- The Washington Times - Tuesday, May 14, 2002

Laura Bush in Paris on Afghan mission
PARIS U.S. first lady Laura Bush arrived in Paris yesterday, embarking on a solo trip to Europe as President Bush's official representative to highlight U.S.-led efforts to rebuild Afghanistan.
Mrs. Bush's 20-year-old, camera-shy daughter, Jenna, disembarked behind two garment bags strategically held head high by a U.S. official.
Mrs. Bush opens her tour with a 25-minute formal address today to the Organization for Economic Cooperation and Development, where she will talk about the importance of education in building free and prosperous societies.
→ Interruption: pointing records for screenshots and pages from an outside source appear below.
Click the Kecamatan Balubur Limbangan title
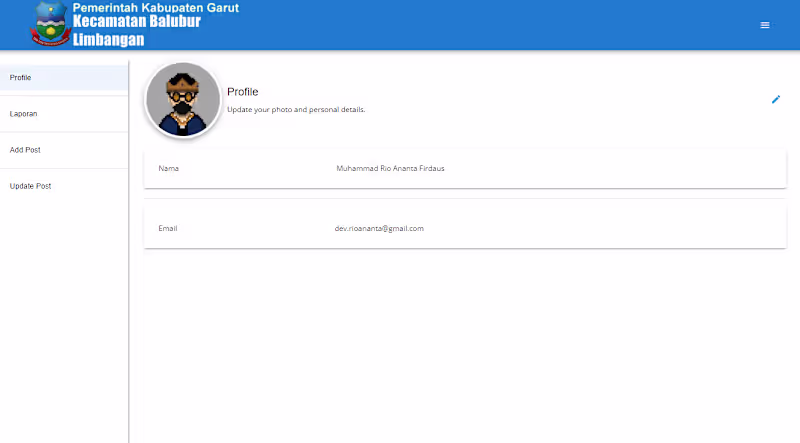[137, 31]
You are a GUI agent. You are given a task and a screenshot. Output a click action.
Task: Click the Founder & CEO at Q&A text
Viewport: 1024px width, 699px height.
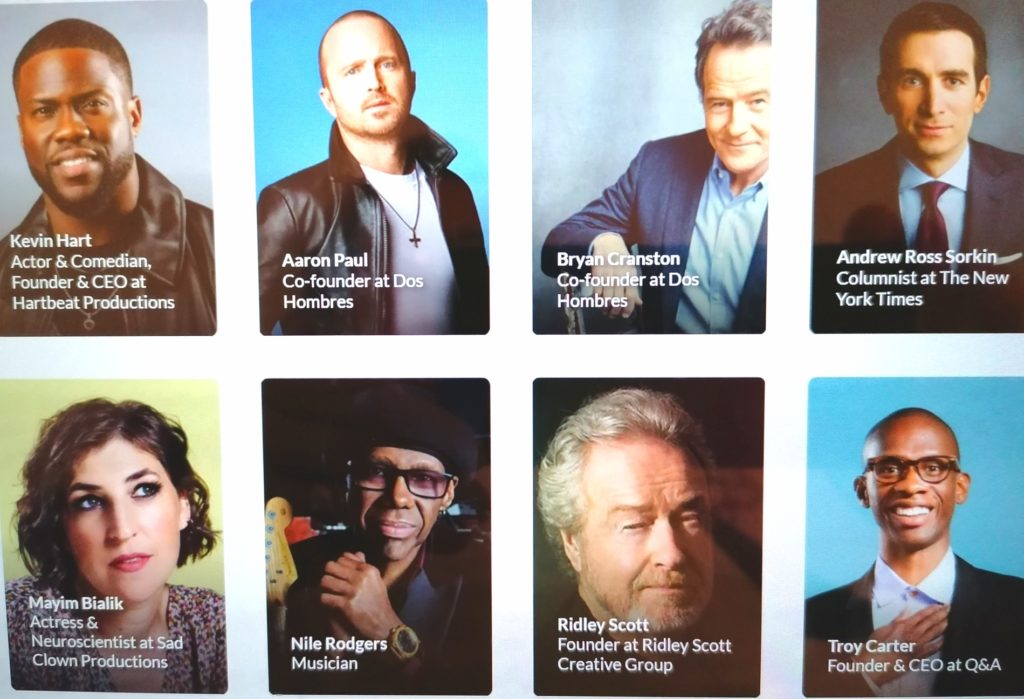914,666
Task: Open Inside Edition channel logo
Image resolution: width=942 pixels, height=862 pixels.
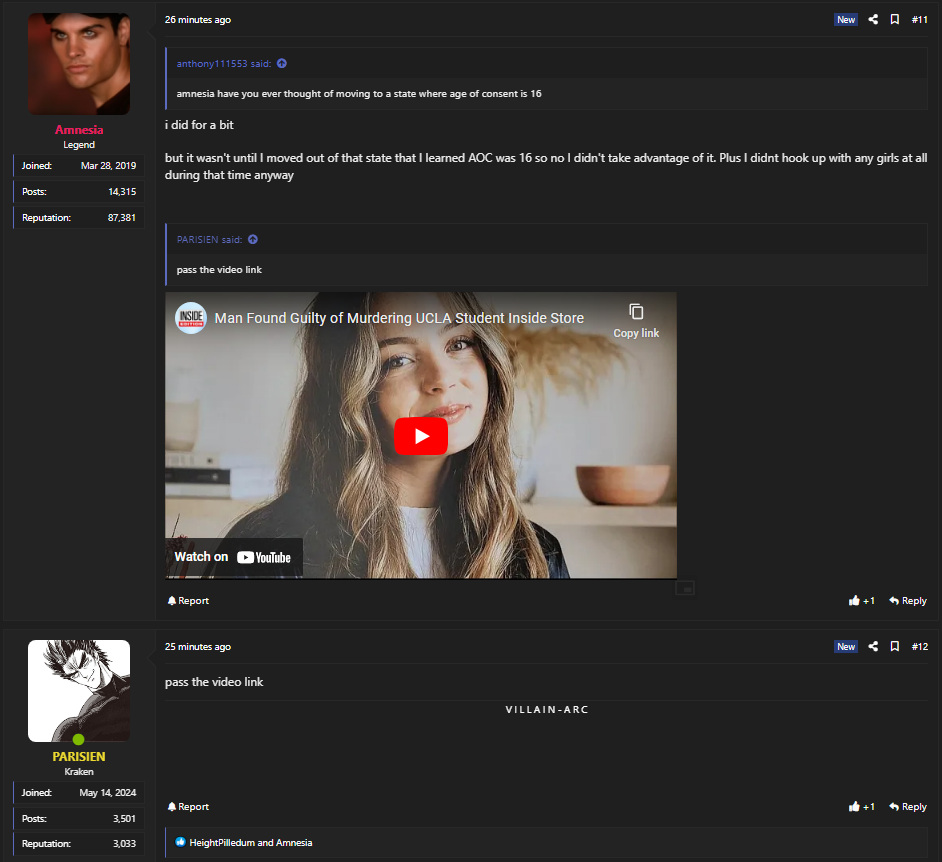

The first lady said she would talk specifically about the need to educate women and girls in Afghanistan.

Nuclear whistleblower appears in Israeli court
JERUSALEM Nuclear whistleblower Mordechai Vanunu made a rare court appearance yesterday to request that secret documents from his trial be made public and to seek permission to meet with his British lawyers.
The gray-haired, tanned Vanunu arrived in court handcuffed and wearing brown prison garb. Vanunu, who is serving an 18-year prison term for treason, has spent several years in solitary confinement.
Vanunu, a former nuclear technician, was sentenced in 1988, two years after he gave the Sunday Times of London pictures of Israel's nuclear reactor near the Negev Desert town of Dimona.
Based on the pictures, experts concluded Israel had the world's sixth-largest stockpile of nuclear weapons. The CIA estimated more recently that Israel has between 200 and 400 nuclear weapons.
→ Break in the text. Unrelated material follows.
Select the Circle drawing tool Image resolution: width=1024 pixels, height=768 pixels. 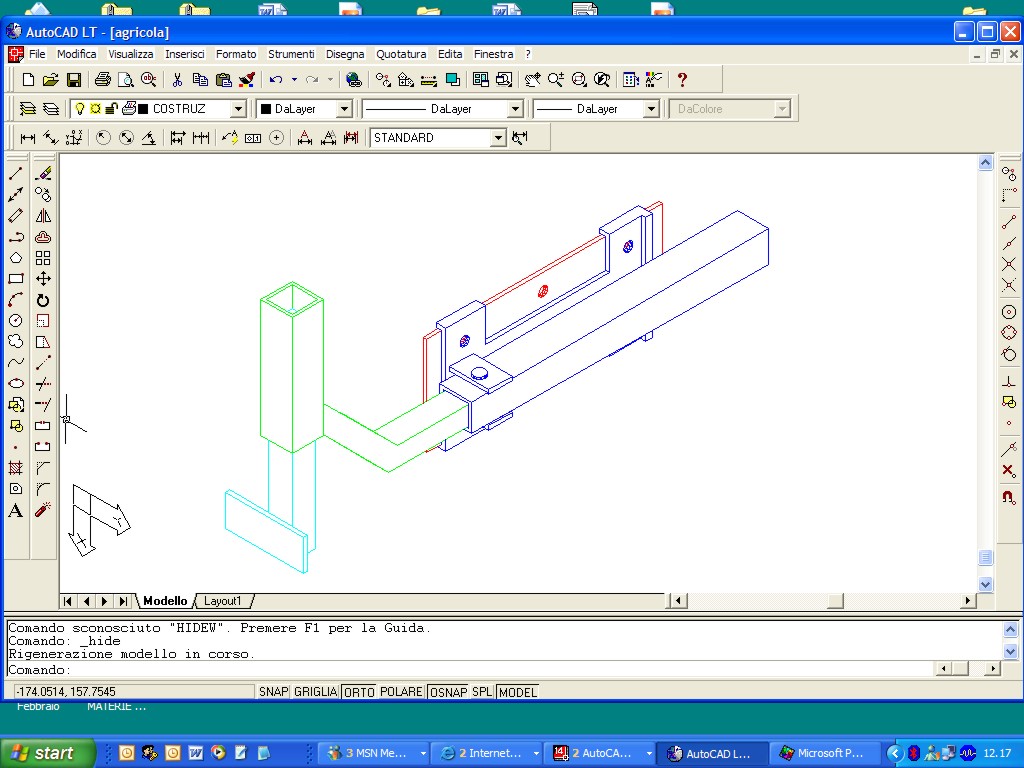point(16,321)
Pakistan pledges aid to tribal regions
KURRAM, Pakistan The Pakistani government promised $167 million yesterday for development projects in the backward tribal belt along the Afghan border, seeking to placate the area's pro-Taliban leaders as the U.S.-led war on terrorism spreads to their lands.
"We are giving them incentives for their cooperation with the Pakistani army and government," Lt. Gen. Ali Mohammed Jan Aurakzai, commander of the army's 11th Corps, told reporters after meeting with tribal leaders in Kurram.
Pakistani troops arrested more than 100 al Qaeda and Taliban suspects in Kurram last December as they fled relentless U.S. air strikes and a ground assault across the border at Tora Bora.
In recent weeks, U.S. special forces have joined Pakistani troops in an attempt to flush out al Qaeda and Taliban fugitives hiding in the tribal areas.

Spain convicts Basque terrorists
MADRID Spain's High Court yesterday convicted and sentenced 17 members or collaborators of the violent Basque separatist group ETA.
Among those sentenced was Inaki Bilbao, who received a 101-year term even though the maximum prison sentence one can serve in Spain is 30 years, court sources said. The other 16 sentences added up to 283 years.
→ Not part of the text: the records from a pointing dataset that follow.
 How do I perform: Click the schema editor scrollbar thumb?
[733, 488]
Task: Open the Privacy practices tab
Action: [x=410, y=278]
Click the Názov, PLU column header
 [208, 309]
7 killed in attack on Kashmir army camp
JAMMU, India At least seven persons were killed in an apparent suicide attack by militants who stormed an army camp in India's rebellion-torn state of Jammu and Kashmir today, police said.
The dawn attack coincided with the visit to New Delhi of U.S. Assistant Secretary of State Christina Rocca aimed at cooling tensions between nuclear rivals India and Pakistan.

Korean asylum-seekers to be moved
TOKYO Three North Korean asylum-seekers holed up in the U.S. Consulate in Shenyang in northeastern China are expected to be moved to Singapore, Japan's Kyodo news agency reported today, quoting a government source. They are likely to be taken to South Korea from there.